Task prompt:
In the material below, find each line with the word "Given" and list it.

Material to process:
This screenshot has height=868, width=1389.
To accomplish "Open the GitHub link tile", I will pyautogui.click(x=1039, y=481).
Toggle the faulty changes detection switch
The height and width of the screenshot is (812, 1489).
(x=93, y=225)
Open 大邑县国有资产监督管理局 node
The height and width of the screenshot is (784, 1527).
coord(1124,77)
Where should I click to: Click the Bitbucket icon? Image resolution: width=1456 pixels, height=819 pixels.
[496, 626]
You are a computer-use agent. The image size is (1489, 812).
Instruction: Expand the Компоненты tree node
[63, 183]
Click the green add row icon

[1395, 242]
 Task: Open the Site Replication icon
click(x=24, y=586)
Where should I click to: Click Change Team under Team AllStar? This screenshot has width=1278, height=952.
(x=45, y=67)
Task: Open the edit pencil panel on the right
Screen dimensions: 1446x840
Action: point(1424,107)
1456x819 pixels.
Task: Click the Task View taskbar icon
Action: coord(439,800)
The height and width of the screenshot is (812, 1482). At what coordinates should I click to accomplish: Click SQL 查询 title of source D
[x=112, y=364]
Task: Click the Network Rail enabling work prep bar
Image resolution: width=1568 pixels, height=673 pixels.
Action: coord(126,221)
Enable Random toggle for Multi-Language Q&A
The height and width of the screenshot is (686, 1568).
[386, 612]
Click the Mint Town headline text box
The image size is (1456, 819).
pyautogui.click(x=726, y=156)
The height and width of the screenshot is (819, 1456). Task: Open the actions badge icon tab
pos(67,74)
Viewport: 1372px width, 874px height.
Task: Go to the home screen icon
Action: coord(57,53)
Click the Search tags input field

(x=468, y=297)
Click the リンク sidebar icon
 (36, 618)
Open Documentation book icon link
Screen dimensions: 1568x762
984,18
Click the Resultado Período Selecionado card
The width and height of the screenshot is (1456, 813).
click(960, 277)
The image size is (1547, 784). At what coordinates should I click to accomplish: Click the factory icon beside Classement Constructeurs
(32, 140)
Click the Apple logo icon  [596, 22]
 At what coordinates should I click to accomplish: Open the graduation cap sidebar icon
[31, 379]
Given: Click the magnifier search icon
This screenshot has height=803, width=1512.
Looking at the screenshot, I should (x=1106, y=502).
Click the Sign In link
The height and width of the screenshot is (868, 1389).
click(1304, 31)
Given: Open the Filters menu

Exercise answer:
Given: Click the magnifier search icon
Given: Open the Filters menu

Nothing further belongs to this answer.